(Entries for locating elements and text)
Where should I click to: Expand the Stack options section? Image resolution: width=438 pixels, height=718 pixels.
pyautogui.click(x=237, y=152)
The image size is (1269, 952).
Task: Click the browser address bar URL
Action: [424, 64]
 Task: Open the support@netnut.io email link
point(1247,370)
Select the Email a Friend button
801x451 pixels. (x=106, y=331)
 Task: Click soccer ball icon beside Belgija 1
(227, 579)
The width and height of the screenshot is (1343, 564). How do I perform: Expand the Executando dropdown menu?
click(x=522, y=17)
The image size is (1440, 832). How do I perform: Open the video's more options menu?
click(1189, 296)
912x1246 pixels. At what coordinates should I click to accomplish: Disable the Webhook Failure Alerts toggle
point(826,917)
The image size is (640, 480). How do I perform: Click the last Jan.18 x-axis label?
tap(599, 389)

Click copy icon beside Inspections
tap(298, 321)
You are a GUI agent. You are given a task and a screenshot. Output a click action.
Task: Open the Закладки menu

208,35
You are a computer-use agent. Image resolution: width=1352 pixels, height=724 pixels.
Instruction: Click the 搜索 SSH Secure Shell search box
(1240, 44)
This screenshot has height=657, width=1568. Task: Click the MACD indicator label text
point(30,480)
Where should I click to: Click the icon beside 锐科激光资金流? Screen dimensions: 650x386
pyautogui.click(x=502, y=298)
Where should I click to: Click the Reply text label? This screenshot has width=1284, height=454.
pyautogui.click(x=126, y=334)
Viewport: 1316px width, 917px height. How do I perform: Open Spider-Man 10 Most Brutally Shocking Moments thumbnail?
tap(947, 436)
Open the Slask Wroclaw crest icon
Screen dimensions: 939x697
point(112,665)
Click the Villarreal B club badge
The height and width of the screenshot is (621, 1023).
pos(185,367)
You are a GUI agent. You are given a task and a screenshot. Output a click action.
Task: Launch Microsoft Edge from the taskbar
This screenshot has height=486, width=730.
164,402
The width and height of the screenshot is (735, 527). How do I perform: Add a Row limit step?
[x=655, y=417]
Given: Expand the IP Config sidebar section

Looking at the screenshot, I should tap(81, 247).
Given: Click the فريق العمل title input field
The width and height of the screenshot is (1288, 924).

(WRITTEN TASK) Reproduce, word for word, the lines of the data above, beginning with the line that contains "Viewport: 1316px width, 917px" and continuing through the final line of the data, with both of those lines included.

(OUTPUT FOR THIS EXERCISE)
Viewport: 1316px width, 917px height. How do I perform: Open Spider-Man 10 Most Brutally Shocking Moments thumbnail?
tap(947, 436)
Open the Slask Wroclaw crest icon
Screen dimensions: 939x697
point(112,665)
Click the Villarreal B club badge
The height and width of the screenshot is (621, 1023).
pos(185,367)
You are a GUI agent. You are given a task and a screenshot. Output a click action.
Task: Launch Microsoft Edge from the taskbar
This screenshot has height=486, width=730.
164,402
The width and height of the screenshot is (735, 527). How do I perform: Add a Row limit step?
[x=655, y=417]
Given: Expand the IP Config sidebar section

Looking at the screenshot, I should tap(81, 247).
Given: Click the فريق العمل title input field
The width and height of the screenshot is (1288, 924).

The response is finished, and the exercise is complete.